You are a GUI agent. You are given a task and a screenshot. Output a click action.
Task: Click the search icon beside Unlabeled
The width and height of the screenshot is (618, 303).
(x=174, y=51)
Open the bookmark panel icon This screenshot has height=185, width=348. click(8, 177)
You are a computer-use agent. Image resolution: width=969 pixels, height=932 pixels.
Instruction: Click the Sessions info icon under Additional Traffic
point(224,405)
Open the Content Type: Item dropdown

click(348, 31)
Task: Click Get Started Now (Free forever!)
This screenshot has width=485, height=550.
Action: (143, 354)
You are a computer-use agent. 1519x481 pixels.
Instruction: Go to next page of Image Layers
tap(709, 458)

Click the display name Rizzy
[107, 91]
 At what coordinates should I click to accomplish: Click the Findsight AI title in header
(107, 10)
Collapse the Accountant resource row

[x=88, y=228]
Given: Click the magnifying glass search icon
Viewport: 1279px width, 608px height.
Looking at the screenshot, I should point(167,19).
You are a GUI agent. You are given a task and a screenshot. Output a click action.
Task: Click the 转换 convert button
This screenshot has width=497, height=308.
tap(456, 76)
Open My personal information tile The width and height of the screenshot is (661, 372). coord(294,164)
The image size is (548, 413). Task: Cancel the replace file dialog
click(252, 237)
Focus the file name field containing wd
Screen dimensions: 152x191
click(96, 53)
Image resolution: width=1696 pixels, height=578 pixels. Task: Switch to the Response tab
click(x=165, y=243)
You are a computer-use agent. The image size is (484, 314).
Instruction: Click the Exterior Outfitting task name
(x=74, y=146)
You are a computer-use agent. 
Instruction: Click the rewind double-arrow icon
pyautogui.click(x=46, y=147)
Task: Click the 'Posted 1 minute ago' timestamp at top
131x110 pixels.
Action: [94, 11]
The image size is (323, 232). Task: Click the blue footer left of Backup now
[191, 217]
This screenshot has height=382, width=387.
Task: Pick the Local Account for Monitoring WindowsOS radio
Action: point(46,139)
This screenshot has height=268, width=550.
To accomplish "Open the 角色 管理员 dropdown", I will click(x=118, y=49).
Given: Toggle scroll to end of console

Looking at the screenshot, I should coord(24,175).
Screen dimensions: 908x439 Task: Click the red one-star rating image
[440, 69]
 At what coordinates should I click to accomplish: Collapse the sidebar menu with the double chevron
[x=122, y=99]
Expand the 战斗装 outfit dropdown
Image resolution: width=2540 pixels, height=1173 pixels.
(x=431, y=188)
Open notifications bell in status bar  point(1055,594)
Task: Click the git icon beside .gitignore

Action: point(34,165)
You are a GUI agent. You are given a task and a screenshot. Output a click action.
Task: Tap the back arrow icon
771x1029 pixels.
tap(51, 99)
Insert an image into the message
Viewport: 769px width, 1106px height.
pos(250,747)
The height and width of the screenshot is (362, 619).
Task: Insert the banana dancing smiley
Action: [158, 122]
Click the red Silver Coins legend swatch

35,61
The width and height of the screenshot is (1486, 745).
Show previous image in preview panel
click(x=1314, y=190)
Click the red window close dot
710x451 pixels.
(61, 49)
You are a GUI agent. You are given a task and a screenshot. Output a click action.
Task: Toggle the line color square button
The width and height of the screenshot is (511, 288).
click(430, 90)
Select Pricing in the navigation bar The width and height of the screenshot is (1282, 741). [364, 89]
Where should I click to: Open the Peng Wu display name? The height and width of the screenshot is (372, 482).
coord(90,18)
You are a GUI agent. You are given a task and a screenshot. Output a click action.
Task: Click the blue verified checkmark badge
________
**To do**: Find "At what coordinates should I click to accomplish: Click" in the entries above and copy that whole line exactly, then each line after it through the line that contains "Open My personal".

**Solution to this problem**:
 At what coordinates should I click to accomplish: Click the Findsight AI title in header
(107, 10)
Collapse the Accountant resource row

[x=88, y=228]
Given: Click the magnifying glass search icon
Viewport: 1279px width, 608px height.
Looking at the screenshot, I should point(167,19).
You are a GUI agent. You are given a task and a screenshot. Output a click action.
Task: Click the 转换 convert button
This screenshot has width=497, height=308.
tap(456, 76)
Open My personal information tile The width and height of the screenshot is (661, 372). coord(294,164)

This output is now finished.